» **REQUIRED TASK**: Extract these lines, reproducing each one without any change.

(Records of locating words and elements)
▼▼▼

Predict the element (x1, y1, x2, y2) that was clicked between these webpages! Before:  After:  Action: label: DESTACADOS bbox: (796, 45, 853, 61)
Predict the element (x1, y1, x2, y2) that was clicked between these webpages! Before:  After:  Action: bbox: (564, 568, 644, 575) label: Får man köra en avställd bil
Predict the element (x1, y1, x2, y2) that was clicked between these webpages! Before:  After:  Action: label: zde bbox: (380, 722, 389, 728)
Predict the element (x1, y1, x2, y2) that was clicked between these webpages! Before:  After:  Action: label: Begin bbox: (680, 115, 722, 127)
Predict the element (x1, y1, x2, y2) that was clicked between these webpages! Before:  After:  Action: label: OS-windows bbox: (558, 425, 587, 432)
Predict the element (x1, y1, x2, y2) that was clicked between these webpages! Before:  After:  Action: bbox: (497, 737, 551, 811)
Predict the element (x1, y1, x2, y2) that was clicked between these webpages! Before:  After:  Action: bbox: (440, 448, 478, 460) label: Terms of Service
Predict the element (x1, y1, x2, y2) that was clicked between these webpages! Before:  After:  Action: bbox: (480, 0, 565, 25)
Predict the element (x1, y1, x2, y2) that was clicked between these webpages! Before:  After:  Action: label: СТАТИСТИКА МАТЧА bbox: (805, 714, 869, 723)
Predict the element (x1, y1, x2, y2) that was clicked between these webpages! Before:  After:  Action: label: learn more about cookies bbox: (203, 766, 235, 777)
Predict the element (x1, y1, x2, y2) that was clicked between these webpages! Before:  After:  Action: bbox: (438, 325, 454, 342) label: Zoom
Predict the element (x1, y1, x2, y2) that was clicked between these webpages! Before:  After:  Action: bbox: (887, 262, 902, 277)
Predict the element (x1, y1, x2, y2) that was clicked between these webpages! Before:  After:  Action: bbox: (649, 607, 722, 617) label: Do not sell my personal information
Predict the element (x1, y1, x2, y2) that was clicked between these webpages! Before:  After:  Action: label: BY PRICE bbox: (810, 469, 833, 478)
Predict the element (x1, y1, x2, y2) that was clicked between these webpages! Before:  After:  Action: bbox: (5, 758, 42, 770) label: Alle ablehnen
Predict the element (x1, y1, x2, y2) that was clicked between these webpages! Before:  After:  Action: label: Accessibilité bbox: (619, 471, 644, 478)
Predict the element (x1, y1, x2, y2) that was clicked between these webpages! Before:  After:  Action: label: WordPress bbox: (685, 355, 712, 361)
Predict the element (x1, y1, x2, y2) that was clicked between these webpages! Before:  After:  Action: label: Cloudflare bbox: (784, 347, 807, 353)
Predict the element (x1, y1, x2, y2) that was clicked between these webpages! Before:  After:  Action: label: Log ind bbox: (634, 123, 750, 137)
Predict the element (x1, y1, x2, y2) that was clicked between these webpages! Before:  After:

▲▲▲

» **EXERCISE OUTPUT**:
Predict the element (x1, y1, x2, y2) that was clicked between these webpages! Before:  After:  Action: label: DESTACADOS bbox: (796, 45, 853, 61)
Predict the element (x1, y1, x2, y2) that was clicked between these webpages! Before:  After:  Action: bbox: (564, 568, 644, 575) label: Får man köra en avställd bil
Predict the element (x1, y1, x2, y2) that was clicked between these webpages! Before:  After:  Action: label: zde bbox: (380, 722, 389, 728)
Predict the element (x1, y1, x2, y2) that was clicked between these webpages! Before:  After:  Action: label: Begin bbox: (680, 115, 722, 127)
Predict the element (x1, y1, x2, y2) that was clicked between these webpages! Before:  After:  Action: label: OS-windows bbox: (558, 425, 587, 432)
Predict the element (x1, y1, x2, y2) that was clicked between these webpages! Before:  After:  Action: bbox: (497, 737, 551, 811)
Predict the element (x1, y1, x2, y2) that was clicked between these webpages! Before:  After:  Action: bbox: (440, 448, 478, 460) label: Terms of Service
Predict the element (x1, y1, x2, y2) that was clicked between these webpages! Before:  After:  Action: bbox: (480, 0, 565, 25)
Predict the element (x1, y1, x2, y2) that was clicked between these webpages! Before:  After:  Action: label: СТАТИСТИКА МАТЧА bbox: (805, 714, 869, 723)
Predict the element (x1, y1, x2, y2) that was clicked between these webpages! Before:  After:  Action: label: learn more about cookies bbox: (203, 766, 235, 777)
Predict the element (x1, y1, x2, y2) that was clicked between these webpages! Before:  After:  Action: bbox: (438, 325, 454, 342) label: Zoom
Predict the element (x1, y1, x2, y2) that was clicked between these webpages! Before:  After:  Action: bbox: (887, 262, 902, 277)
Predict the element (x1, y1, x2, y2) that was clicked between these webpages! Before:  After:  Action: bbox: (649, 607, 722, 617) label: Do not sell my personal information
Predict the element (x1, y1, x2, y2) that was clicked between these webpages! Before:  After:  Action: label: BY PRICE bbox: (810, 469, 833, 478)
Predict the element (x1, y1, x2, y2) that was clicked between these webpages! Before:  After:  Action: bbox: (5, 758, 42, 770) label: Alle ablehnen
Predict the element (x1, y1, x2, y2) that was clicked between these webpages! Before:  After:  Action: label: Accessibilité bbox: (619, 471, 644, 478)
Predict the element (x1, y1, x2, y2) that was clicked between these webpages! Before:  After:  Action: label: WordPress bbox: (685, 355, 712, 361)
Predict the element (x1, y1, x2, y2) that was clicked between these webpages! Before:  After:  Action: label: Cloudflare bbox: (784, 347, 807, 353)
Predict the element (x1, y1, x2, y2) that was clicked between these webpages! Before:  After:  Action: label: Log ind bbox: (634, 123, 750, 137)
Predict the element (x1, y1, x2, y2) that was clicked between these webpages! Before:  After:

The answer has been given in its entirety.